None of the narration in Shawshank is “on the nose”. It never serves to inform the audience of something that is a) crucial to the story, or b) is not shown visually. The narration could be removed entirely and the story would still make sense. For example, following the scene where Hadley beats Bogs, the leader of ‘The Sisters’, in retaliation for his gang’s sexual assault on Andy, Red tells us:
…and Bogs never walked again. They
transferred him to a minimum security
hospital upstate. To my knowledge,
he lived out the rest of his days
drinking his food through a straw.
This narration is not required in order for the audience to make sense of the scene. We see Hadley beating Bogs, we see the severely injured Bogs being wheeled into an ambulance and subsequently neither he nor his gang appear in the film again. The intent of the scene – that in return for his tax advice, Andy is now under the protection of the guards who solve his bullying problem – is delivered visually with the motivations of all players being understood.
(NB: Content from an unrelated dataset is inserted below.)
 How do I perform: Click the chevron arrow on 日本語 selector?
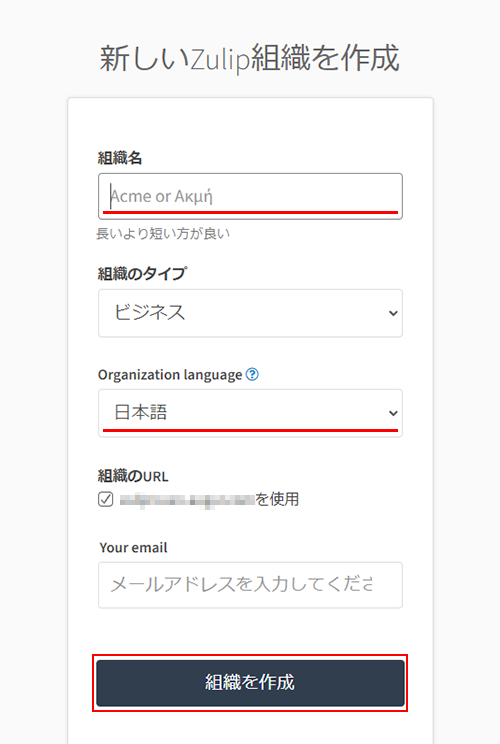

The audience doesn’t need to know that Bogs never walked again or where he served out the remainder of his sentence, but at this point in the story (almost 42 minutes in) the audience has come to expect, and perhaps welcome, Red’s narrative take on events (arguably, having the extent of Bogs’ comeuppance spelled out may serve as an element of closure for the audience, safe in the knowledge that Bogs got exactly what he deserved).
Another aspect of film storytelling for which narration can be useful is charting the passing of time. This is especially useful in Shawshank where the story of Andy’s incarceration takes place over a period of 19 years. Red’s narration casually smooth’s over some of the inevitable gaps in the story’s timeline. After being imprisoned in 1947, Andy is soon regularly beaten and raped by ‘The Sisters’. This becomes his routine for a period of time:
And that’s how it went for Andy. That
was his routine. I do believe those
first two years were the worst for
him. And I also believe if things
had gone on that way, this place
would have got the best of him.
But then, in the spring of 1949,
the powers-that-be decided that…
And later, Red charts another passing of time by narrating Andy’s rise in popularity as he firstly does the taxes of one guard, the following year he does the taxes of half the guards, the year after he does all the guards taxes, until eventually he does the taxes of guards from other prisons. But, as before, this narration accompanies the visuals of several scenes where we see Andy doing paperwork to an increasingly long queue of prison guards. Showing and telling.